───── TEXTE PROPOSÉ ─────

La cancel culture dresse ainsi un portrait de l'ennemi, en mettant en avant les personnes, mais aussi les caractéristiques à honnir, celles du mal. La cancel culture se présente ainsi comme une nouvelle morale qui nous enseigne un message fondamental sur la vie: ce pour quoi nous existons, ce que nous devons poursuivre ou éviter dans la vie, comment définir le mal sous ses diverses formes, quelles sont les causes du mal et ses manifestations, et comment vaincre le mal ou lui régler son compte.

Or, et c’est là un argument apologétique bien répandu: si le bien et le mal existent, c’est qu’il y a une norme morale. S’il y a une norme morale, et donc une loi, il y a un législateur. Et qui peut être ce législateur sinon Dieu?

───── DONNÉES FOURNIES ─────

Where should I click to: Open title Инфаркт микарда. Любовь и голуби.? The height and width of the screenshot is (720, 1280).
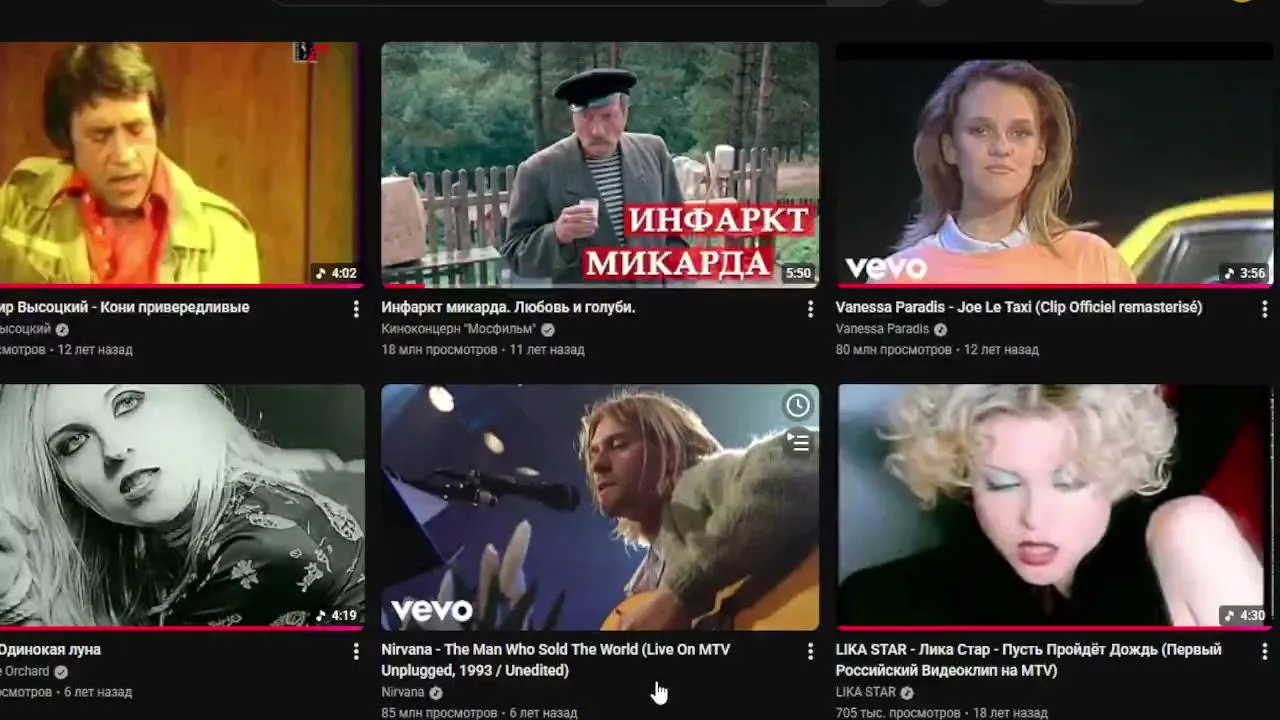coord(508,307)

─────

• [SÉRIE D'EXERCICES]
A: Indiquez si chacune des affirmations suivantes concorde avec le texte proposé, en répondant par oui ou par non et en citant les mots du texte qui tranchent : (i) la cancel culture se présente comme une nouvelle morale ; (ii) la cancel culture met en avant uniquement des personnes ; (iii) l'argument selon lequel l'existence du bien et du mal suppose une norme morale est qualifié d'argument peu courant.
B: D'après le texte proposé, de qui la cancel culture dresse-t-elle le portrait ?

• [CORRIGÉ DÉTAILLÉ]
A:
(i) Oui : « La cancel culture se présente ainsi comme une nouvelle morale ».
(ii) Non : « en mettant en avant les personnes, mais aussi les caractéristiques à honnir ».
(iii) Non : « c’est là un argument apologétique bien répandu ».

B: Elle dresse un portrait de l'ennemi.